As a R&D Director for a translation firm in Canada, this news rapidly caught my eye. Here is my breakdown of the impact this new service will have and my humble predictions:
So, what does all of this means for the translation industry
For translator networks:
This will surely steal business from a lot of web sites connecting translators to clients such as elance and craiglist, but not enough to get them out of business since they have more than translation projects in their portfolio.
For professional freelance translators:
For a lot of them, this will probably become their primary portal since Google is very good at indexing other sources of data than just theirs (just check the sources of the videos featured on google video and you will see what I mean). They will probably index every translator gig available in the world and provide translators with a portal to search, maybe bid on them and execute the translation.
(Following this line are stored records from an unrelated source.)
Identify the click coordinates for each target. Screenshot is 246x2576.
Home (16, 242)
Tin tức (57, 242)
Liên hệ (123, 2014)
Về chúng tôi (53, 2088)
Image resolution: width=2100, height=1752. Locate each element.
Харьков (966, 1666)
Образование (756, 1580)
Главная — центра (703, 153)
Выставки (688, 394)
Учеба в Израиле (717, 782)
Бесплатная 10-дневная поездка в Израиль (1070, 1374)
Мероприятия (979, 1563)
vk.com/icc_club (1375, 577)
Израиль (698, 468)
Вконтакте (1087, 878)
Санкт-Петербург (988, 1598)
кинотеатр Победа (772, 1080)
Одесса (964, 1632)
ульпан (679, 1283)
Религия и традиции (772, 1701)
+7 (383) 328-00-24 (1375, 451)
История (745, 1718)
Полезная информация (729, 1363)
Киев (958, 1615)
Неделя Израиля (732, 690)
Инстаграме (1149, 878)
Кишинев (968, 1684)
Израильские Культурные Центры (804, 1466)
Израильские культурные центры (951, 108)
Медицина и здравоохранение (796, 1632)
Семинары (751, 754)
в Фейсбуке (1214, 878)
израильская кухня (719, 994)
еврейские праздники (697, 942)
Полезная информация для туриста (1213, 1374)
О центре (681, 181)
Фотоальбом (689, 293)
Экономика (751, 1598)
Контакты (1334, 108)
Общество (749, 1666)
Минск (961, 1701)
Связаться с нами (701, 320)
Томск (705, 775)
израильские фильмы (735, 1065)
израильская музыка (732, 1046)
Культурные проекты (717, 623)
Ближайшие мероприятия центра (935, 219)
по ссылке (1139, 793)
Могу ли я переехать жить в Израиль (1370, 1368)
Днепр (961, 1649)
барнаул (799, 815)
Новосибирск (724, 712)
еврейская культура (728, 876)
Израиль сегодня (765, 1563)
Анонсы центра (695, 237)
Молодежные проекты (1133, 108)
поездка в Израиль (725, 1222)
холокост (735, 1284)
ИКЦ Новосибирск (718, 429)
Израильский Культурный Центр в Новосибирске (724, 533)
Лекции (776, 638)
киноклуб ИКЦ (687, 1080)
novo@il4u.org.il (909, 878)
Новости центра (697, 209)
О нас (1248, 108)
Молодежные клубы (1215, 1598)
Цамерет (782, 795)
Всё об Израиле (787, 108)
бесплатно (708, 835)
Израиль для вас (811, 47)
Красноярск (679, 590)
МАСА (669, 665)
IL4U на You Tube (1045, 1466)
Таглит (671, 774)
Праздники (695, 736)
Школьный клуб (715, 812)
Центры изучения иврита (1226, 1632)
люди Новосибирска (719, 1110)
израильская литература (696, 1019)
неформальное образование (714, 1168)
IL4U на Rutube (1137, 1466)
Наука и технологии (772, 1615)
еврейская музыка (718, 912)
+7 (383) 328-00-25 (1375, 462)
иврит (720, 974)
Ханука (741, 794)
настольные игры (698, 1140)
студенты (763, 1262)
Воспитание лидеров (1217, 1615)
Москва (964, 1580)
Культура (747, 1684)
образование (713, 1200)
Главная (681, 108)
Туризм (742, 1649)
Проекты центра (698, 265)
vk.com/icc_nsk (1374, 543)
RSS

For professional translation firms:
For translation firms, this is neither a good or a bad news. They will lose maybe a handful of customers due to the fact that they will get very cheap translations on Google platform. But, this is one industry where the saying “You get what you pay for” is really true. You won’t have any quality assurance when using this kind of service and, for many customers, this matters a lot. The quality of the corporate communications is a mirror of the company’s professionalism. And when you are a major bank, or in the medical industry (where a typo in a prescription can effectively kill someone), you can’t afford low quality translation. And you never will be safe with the quality of the translation provided by Google’s service (or any other online service for that matter) because the reviser might be your old Uncle Joe who runs only Word’s spell-checker on your document.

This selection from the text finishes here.